JP2009087464A - Optical disc apparatus and tracking control method - Google Patents

Abstract

<P>PROBLEM TO BE SOLVED: To reduce influence of a noise component of a tracking error signal in discrimination of track catch. <P>SOLUTION: An optical disk apparatus includes: a pickup 5 which receives reflected light from an optical disk; tracking error detecting sections 23a to 23d, 24a to 24e, 27 each of which detects a tracking error from the output signal of the pickup 5; a reproducing section 29 which reproduces data in a phase lock state of a data phase detected by a phase lock loop from the output signal of the pickup 5; and a control section which renders the tracking servo of the pickup for the optical disk valid when the residual component of error detecting signals from the tracking error detecting sections 23a to 23d, 24a to 24e, 27 in a tracking-servo-on state falls within the predetermined allowable range, and renders the tracking servo of the pickup invalid with release of the phase lock state. <P>COPYRIGHT: (C)2009,JPO&INPIT

Description

  The present invention relates to an optical disc apparatus and a tracking control method for performing tracking control for irradiating an optical disc with a laser beam.

About.

  Conventionally, the success or failure of track catch is mainly determined by a tracking error signal residual detection method or a tracking error signal crossing frequency count method. In these residual methods, the tracking error signal is monitored after the tracking servo is turned on (see, for example, Patent Document 1). If the tracking error signal TE is within the window range ZO shown in FIG. 5 for a certain period, it is determined that the track catch is successful. FIG. 5 shows an example of a successful track catch. On the other hand, when the tracking error signal TE is frequently out of the window range ZO as shown in FIG. 6, it is determined that the track catch has failed, and the tracking servo signal TRKDRV is turned off to prevent malfunction. .

In recent years, optical disks with high data density such as HD-DVD and Blu-ray Disc (BD) have appeared, and the noise component of the tracking error signal TE increases depending on the data density. In addition, since the multilayering to three or more layers is also accelerated, this noise component tends to increase further. In addition, a high-density double-sided disk such as a combo format disk has been standardized, and countermeasures against this noise component are required.
JP 2004-55054 A

  By the way, if the determination of track catch for an optical disk having a high data density is performed based on the TE signal as in the conventional case, the tracking servo signal TRKDRV is affected by the noise component even if the track catch is successful as shown in FIG. May be turned off. However, if the tracking servo actually deviates, various parameter changes must be repeated in a loop as indicated by an arrow in FIG. 8 in order to read data. While this loop is executed, current continuously flows to the track actuator of the processing unit. The various parameters include not only servo parameters such as focus balance, focus offset, tracking balance, tracking offset, liquid crystal setting value, and tilt servo setting value, but also an RF equalizer setting value for data reading and other parameters. For this reason, in the system in which the parameter is changed after confirming that the data cannot be read and the tracking servo signal is turned off, the track actuator of the processing unit is not only burdened but also the current is wasted.
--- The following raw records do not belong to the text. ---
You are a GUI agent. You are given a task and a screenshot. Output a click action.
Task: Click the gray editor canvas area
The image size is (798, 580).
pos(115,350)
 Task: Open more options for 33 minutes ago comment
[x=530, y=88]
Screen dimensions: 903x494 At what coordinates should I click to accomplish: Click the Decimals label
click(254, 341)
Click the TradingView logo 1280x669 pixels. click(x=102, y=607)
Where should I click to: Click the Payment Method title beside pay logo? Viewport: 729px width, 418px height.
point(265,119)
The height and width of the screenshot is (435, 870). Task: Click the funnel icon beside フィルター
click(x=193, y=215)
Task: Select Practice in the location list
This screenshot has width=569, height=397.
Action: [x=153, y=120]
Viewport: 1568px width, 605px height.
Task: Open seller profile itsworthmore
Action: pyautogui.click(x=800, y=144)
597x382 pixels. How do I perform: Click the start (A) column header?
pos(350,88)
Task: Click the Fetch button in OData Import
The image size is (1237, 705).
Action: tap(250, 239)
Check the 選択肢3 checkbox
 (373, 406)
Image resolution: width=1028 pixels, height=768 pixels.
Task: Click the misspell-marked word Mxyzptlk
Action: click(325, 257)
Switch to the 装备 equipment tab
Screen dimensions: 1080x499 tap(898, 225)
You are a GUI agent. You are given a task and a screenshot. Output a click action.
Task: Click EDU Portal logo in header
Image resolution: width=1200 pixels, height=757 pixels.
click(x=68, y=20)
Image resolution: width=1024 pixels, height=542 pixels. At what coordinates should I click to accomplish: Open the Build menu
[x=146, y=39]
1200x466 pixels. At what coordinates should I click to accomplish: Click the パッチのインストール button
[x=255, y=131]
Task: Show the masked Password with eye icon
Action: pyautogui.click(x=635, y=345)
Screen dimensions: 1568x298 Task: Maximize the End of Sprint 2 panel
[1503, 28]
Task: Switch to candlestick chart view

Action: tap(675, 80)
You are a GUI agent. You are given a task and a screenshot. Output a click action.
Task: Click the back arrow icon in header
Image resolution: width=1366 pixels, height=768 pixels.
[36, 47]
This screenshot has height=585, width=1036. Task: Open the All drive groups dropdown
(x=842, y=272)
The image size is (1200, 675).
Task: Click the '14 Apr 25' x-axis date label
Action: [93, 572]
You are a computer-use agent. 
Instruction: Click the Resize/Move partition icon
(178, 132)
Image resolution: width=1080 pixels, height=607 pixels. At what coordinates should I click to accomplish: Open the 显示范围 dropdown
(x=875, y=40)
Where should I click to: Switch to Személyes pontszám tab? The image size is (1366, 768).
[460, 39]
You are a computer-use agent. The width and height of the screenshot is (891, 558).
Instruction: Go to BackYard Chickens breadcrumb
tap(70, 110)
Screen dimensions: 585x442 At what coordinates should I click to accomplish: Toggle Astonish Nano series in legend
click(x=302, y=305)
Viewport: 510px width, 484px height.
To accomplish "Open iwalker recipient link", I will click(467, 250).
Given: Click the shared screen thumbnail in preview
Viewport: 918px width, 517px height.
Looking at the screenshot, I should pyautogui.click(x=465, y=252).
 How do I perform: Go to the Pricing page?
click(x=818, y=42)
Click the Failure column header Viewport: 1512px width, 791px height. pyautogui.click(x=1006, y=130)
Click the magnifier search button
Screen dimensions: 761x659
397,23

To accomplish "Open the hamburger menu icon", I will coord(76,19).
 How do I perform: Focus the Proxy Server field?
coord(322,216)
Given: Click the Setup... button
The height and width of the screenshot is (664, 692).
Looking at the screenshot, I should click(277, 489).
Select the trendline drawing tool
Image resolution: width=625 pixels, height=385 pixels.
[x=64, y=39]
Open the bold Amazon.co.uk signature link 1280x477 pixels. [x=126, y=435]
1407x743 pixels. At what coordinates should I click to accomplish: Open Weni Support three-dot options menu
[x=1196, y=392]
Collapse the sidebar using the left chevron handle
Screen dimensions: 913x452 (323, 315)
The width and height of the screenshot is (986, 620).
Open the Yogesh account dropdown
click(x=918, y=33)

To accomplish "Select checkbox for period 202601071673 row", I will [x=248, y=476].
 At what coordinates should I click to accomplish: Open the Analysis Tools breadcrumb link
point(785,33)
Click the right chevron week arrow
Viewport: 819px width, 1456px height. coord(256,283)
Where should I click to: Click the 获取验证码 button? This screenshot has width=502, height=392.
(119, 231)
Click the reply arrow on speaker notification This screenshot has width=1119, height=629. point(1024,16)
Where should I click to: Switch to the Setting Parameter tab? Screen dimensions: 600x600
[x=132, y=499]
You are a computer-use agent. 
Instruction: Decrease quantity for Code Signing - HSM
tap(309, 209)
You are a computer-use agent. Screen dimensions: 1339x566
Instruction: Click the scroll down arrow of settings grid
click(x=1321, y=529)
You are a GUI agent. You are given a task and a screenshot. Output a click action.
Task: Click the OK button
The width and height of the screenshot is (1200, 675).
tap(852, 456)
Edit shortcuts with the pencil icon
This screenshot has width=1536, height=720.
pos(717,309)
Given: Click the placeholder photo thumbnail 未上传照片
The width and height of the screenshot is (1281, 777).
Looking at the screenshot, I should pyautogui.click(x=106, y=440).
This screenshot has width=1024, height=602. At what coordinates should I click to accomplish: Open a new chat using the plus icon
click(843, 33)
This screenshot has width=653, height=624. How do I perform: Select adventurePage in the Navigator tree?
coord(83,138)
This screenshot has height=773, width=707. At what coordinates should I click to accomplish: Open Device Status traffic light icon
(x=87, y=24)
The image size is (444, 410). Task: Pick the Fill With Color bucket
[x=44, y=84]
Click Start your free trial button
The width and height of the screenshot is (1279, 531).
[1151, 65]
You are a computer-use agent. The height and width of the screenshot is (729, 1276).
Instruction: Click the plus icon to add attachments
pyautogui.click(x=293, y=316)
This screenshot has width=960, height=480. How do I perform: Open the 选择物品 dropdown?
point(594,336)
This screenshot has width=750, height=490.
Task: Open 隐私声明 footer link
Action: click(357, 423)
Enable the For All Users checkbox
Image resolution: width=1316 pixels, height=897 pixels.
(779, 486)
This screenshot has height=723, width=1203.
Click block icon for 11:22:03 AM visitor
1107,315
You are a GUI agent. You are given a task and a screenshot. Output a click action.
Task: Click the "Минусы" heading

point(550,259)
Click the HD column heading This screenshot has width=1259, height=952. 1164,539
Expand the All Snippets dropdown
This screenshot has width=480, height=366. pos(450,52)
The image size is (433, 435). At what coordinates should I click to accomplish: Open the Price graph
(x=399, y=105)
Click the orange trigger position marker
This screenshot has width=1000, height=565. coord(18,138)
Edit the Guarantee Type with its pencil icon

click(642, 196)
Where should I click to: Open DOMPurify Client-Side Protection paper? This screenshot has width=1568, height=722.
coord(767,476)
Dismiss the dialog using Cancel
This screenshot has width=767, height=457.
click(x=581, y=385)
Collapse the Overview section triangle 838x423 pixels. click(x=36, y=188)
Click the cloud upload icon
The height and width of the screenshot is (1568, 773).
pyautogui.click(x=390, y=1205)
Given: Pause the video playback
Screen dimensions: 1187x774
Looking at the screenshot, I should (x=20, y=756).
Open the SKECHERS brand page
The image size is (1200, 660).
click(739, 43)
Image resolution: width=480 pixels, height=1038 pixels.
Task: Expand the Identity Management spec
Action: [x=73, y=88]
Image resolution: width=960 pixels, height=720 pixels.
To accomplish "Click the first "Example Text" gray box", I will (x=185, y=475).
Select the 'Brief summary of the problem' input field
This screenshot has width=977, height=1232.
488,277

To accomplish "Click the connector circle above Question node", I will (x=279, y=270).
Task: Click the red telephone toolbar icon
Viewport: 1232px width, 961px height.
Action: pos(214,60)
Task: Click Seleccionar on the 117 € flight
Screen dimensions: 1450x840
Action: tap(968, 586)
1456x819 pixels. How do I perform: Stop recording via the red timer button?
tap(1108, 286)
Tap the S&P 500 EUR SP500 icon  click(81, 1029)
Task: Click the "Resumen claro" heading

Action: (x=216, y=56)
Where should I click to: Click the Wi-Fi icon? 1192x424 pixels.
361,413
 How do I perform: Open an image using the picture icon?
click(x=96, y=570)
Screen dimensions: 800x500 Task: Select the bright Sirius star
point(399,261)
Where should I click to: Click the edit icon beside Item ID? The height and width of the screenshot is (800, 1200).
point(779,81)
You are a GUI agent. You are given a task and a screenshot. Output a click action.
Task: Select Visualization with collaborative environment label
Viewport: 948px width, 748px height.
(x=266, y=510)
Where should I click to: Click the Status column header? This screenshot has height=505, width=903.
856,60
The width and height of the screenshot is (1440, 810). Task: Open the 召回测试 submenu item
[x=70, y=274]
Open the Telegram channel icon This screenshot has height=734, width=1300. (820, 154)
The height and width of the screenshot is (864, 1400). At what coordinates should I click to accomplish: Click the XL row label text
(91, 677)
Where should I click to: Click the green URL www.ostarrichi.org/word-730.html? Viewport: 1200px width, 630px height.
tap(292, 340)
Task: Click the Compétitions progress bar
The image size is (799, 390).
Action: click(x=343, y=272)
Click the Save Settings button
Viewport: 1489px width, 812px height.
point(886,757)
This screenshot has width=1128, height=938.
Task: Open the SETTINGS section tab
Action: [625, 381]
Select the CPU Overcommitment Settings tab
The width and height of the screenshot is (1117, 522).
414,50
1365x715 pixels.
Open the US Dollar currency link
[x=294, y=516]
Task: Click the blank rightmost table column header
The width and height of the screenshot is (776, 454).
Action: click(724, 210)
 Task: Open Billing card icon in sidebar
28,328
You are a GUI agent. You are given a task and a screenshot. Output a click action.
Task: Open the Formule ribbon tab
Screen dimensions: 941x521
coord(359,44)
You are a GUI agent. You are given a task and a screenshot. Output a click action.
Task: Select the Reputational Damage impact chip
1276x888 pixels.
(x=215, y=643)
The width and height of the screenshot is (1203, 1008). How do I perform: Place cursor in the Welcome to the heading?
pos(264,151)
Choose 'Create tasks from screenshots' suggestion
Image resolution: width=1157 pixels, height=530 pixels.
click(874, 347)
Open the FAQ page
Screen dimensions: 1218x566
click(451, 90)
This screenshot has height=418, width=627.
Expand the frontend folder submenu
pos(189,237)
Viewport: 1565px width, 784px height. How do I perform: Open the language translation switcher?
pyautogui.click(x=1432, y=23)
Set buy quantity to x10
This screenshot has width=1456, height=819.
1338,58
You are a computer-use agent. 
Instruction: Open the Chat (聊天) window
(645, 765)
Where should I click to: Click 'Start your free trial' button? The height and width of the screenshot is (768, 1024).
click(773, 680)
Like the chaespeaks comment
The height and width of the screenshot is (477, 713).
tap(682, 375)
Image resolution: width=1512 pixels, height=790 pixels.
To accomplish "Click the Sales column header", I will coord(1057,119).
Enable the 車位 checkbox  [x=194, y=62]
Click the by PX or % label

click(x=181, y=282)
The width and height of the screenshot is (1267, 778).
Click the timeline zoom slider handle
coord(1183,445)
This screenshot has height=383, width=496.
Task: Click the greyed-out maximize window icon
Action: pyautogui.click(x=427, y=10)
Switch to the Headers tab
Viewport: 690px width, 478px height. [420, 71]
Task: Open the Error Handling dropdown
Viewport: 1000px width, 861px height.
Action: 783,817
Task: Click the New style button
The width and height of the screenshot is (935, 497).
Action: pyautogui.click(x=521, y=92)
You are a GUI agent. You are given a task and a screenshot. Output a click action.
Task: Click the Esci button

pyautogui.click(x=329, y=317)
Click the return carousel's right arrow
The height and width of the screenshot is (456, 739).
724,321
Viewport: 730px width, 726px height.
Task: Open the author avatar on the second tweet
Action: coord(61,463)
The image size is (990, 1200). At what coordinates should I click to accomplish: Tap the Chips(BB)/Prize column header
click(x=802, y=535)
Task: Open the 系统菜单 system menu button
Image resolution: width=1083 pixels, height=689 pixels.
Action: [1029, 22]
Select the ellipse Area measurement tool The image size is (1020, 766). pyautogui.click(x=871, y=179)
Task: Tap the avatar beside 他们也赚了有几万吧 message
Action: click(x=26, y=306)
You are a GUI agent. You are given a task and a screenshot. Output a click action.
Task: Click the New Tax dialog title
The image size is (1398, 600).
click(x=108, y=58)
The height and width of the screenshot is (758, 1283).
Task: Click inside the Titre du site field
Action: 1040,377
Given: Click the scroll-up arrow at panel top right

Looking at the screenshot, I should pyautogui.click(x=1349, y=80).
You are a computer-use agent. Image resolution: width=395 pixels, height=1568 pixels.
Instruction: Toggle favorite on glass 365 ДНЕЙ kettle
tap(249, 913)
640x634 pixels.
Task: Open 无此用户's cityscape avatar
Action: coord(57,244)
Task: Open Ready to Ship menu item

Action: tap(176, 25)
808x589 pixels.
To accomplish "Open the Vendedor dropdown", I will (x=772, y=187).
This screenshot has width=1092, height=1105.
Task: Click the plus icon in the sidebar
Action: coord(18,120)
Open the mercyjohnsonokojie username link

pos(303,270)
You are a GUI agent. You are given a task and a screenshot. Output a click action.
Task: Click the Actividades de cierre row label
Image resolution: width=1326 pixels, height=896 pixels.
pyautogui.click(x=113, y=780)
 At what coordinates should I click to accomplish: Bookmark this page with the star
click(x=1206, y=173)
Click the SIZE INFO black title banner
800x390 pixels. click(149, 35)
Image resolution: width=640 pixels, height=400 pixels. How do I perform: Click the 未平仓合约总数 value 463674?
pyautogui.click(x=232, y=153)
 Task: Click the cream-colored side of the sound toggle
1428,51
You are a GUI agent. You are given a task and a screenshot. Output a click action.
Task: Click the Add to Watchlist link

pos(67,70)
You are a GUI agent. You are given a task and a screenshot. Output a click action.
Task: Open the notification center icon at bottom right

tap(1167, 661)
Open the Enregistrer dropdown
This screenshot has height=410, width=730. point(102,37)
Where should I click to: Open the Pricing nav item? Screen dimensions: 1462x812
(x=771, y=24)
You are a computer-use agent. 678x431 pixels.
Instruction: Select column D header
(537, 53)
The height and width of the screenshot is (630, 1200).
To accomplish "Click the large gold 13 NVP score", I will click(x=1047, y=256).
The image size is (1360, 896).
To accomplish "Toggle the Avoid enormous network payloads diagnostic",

  An object of the present invention is to provide an optical disc apparatus and a tracking control method capable of reducing the influence of a noise component of a tracking error signal in determining a track catch.

  According to the first aspect of the present invention, a pickup that receives reflected light from an optical disc, a tracking error detection unit that detects a tracking error from an output signal of the pickup, and data that is detected in a phase-locked loop from the output signal of the pickup Enables the tracking servo of the pickup for the optical disc when the residual component of the error detection signal from the playback unit that reproduces data in the phase locked state and the tracking error detection unit in the tracking servo ON state is within a predetermined allowable range. There is provided an optical disc apparatus including a control unit that disables the tracking servo of the pickup when the phase lock state is released.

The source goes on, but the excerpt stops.